La Lega accetta (per ora) il modo nel quale M5S dipinge la realtà e ne emerge una rottura con anni di graduale controllo dei conti pubblici. Il governo con il secondo più alto debito d’Europa, quello che paga già gli interessi più alti dopo la Grecia, sta decidendo di aumentare decisamente il proprio il deficit nel 2019 per distribuire sussidi.
Forse alla lunga era inevitabile. Questa rivolta si consuma in un Paese nel quale al 10% delle famiglie che guadagnano meno è riservato l’1,8% della torta dei redditi; in altri termini, i meno abbienti in Italia oggi controllano una fetta di entrate pari a metà circa — in proporzione — di quanto accada in Francia, Germania, Svezia, Slovacchia o Ungheria. Forse era inevitabile, anche perché i leader di M5S vedono davanti a sé solo il fantasma della sconfitta alle europee e della fine delle loro carriere.

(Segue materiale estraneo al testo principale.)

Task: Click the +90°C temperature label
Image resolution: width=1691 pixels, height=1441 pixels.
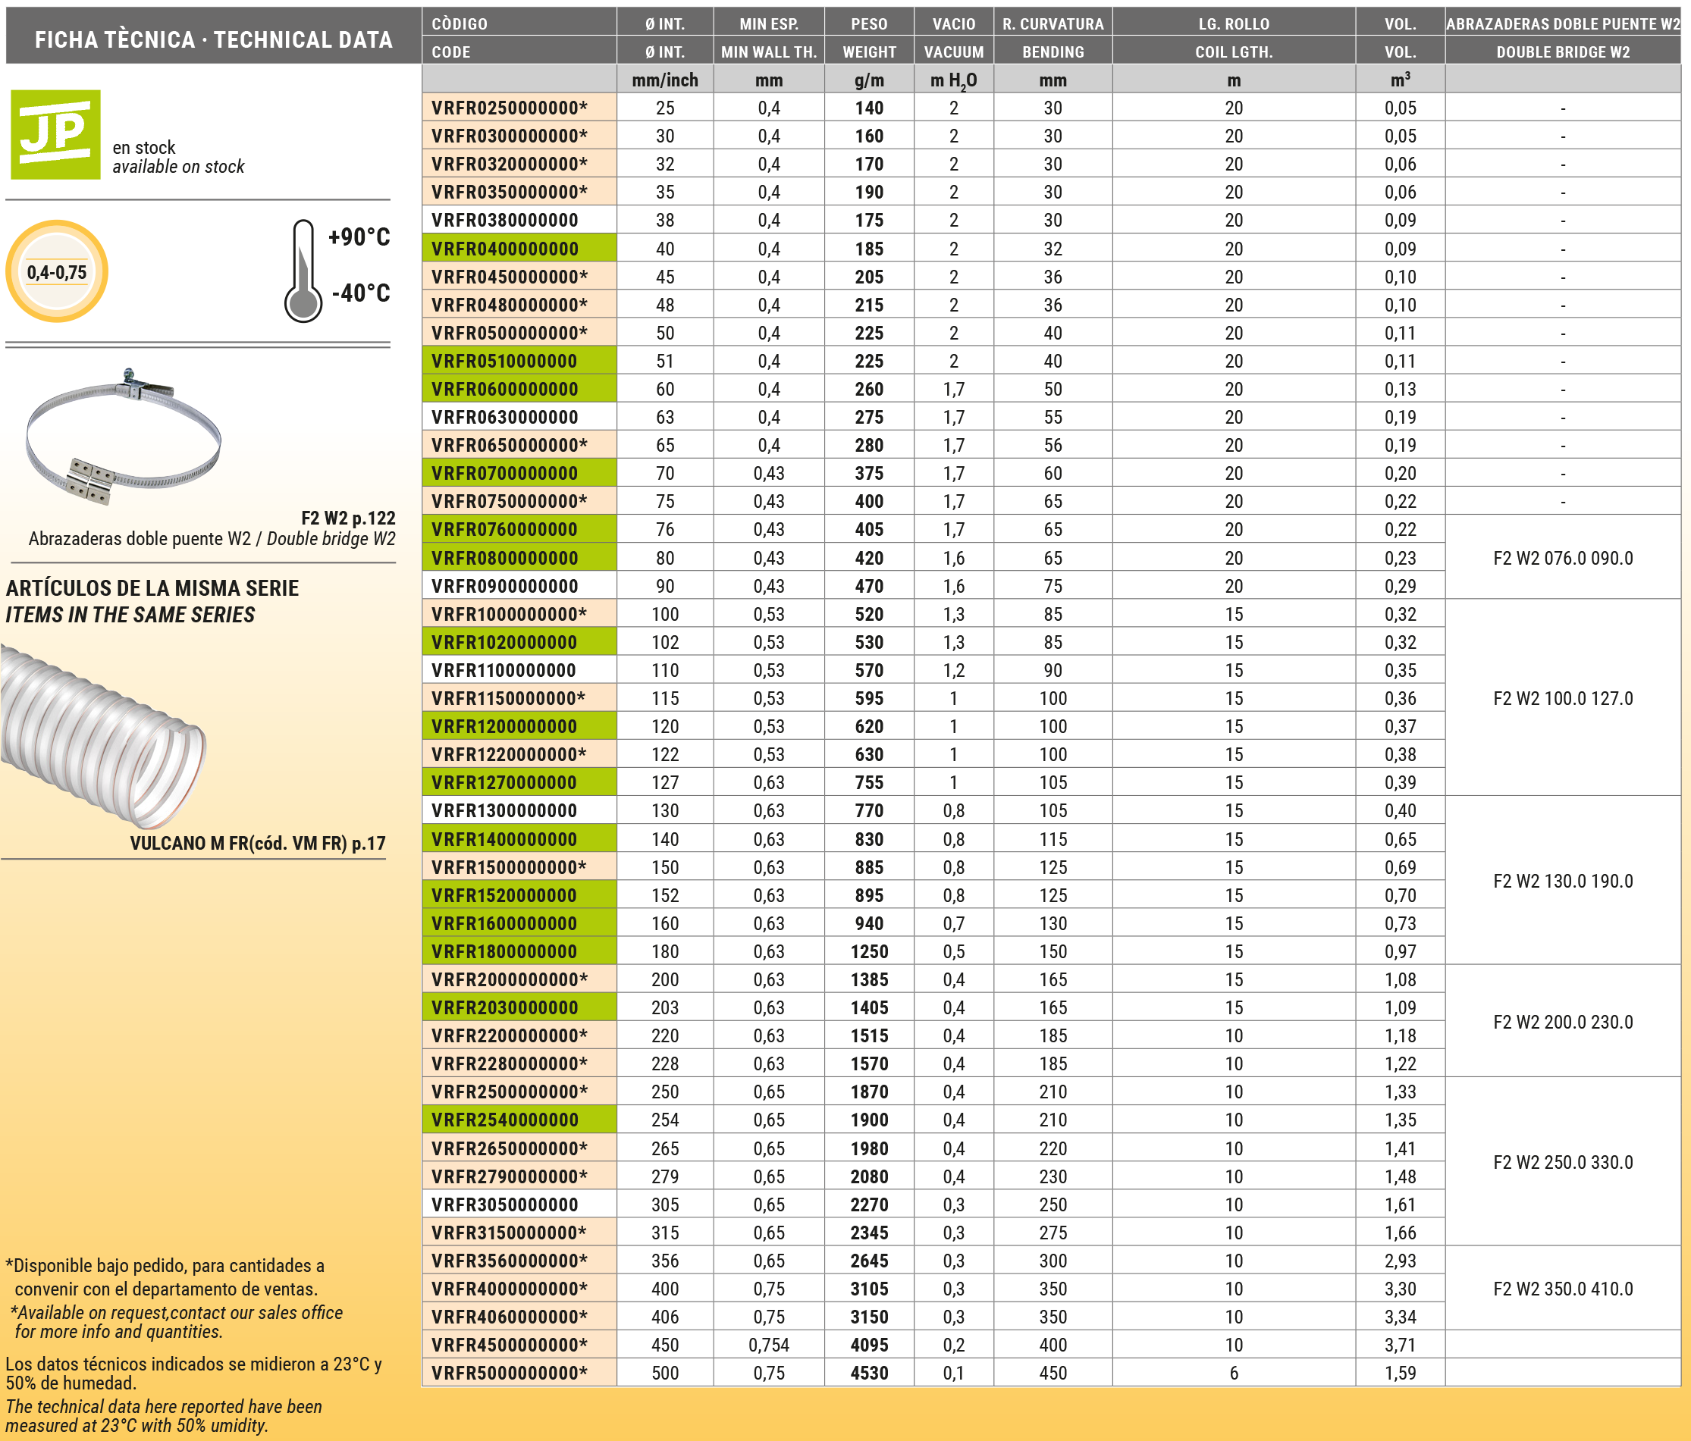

La domanda è se questa scommessa fondata su deficit e sussidi possa riuscire. I molti creditori del governo italiano, chiaramente, pensano di no. Ieri quando si è diffusa la voce di un accordo per appesantire ancora di più i conti pubblici, il mercato ha subito reagito: in venti minuti il prezzo dei titoli di Stato è crollato e i rendimenti sono saliti in verticale; stamani probabilmente la scivolata proseguirà e sarà interessante vedere se la Lega, in mezzo agli scossoni del mercato, terrà duro nel sostenere le proposte in deficit dei loro partner a 5 Stelle.
C’è poi un altro protagonista che non vede affatto nel deficit e nei sussidi la via di fuga dell’Italia dai suoi problemi. La Commissione Ue sarebbe disposta a discutere su un deficit poco sotto al 2% del Pil, che promette un calo visibile del debito nel 2019. Ma con un’accumulazione sempre maggiore di disavanzo di dimensioni maggiori, concluderebbe di avere davanti a sé una strada quasi inevitabile: respingere la legge di bilancio. Le regole in vigore dal 2012 permettono all’esecutivo di Bruxelles di scrivere subito a un governo e dargli due settimane per ridisegnare la manovra finanziaria, se questa devia in modo flagrante dalle regole europee. Con un obiettivo di deficit in aumento al 2,4% , sarebbe difficile evitare questo scenario sull’Italia.
In ottobre dovranno pronunciarsi anche le due maggiori agenzie di rating, prima S&P e poi Moody’s. Oltre al deficit, non dà scampo il modo in cui si è scritto il bilancio insultando e minacciando gli esperti del ministero dell’Economia. Ciò rende nuovi declassamenti del debito italiano praticamente certi mentre la soglia «junk» («spazzatura») è già vicinissima. L’Italia, a occhi chiusi, rischia di tornare nelle sabbie mobili che conosce anche troppo bene.